:: WHAT YOU HAVE TO DO ::
Every line below between the line holding "Canonbury Chair (1158, 937)" and the line holding "Our Story (212, 1864)", inclusive, should be repeated exactly, and all other lines omitted.

:: PROVIDED INFORMATION ::
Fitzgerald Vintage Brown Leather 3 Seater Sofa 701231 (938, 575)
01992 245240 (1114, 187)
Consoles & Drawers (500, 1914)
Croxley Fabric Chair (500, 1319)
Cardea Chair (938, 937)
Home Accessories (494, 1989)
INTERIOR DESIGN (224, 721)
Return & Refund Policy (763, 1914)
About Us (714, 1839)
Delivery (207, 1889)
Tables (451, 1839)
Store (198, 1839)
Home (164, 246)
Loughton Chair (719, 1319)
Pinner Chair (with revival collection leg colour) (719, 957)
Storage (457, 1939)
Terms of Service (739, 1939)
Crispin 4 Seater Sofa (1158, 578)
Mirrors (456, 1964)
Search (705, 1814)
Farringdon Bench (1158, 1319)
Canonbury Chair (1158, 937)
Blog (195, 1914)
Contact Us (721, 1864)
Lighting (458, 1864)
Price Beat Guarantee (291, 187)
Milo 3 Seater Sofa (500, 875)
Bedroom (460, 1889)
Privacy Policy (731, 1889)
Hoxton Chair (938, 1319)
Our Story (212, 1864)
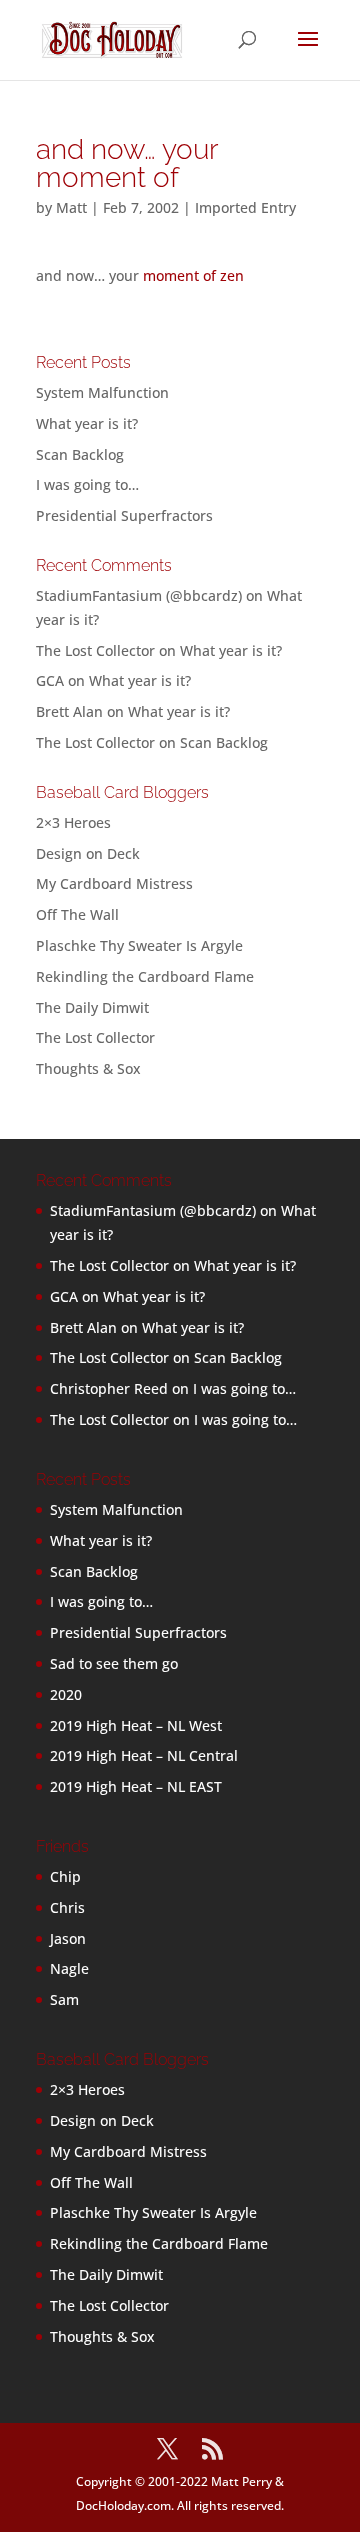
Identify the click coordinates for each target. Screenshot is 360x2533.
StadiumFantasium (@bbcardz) (139, 595)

:: ANSWER TO THIS TASK ::
Canonbury Chair (1158, 937)
Blog (195, 1914)
Contact Us (721, 1864)
Lighting (458, 1864)
Price Beat Guarantee (291, 187)
Milo 3 Seater Sofa (500, 875)
Bedroom (460, 1889)
Privacy Policy (731, 1889)
Hoxton Chair (938, 1319)
Our Story (212, 1864)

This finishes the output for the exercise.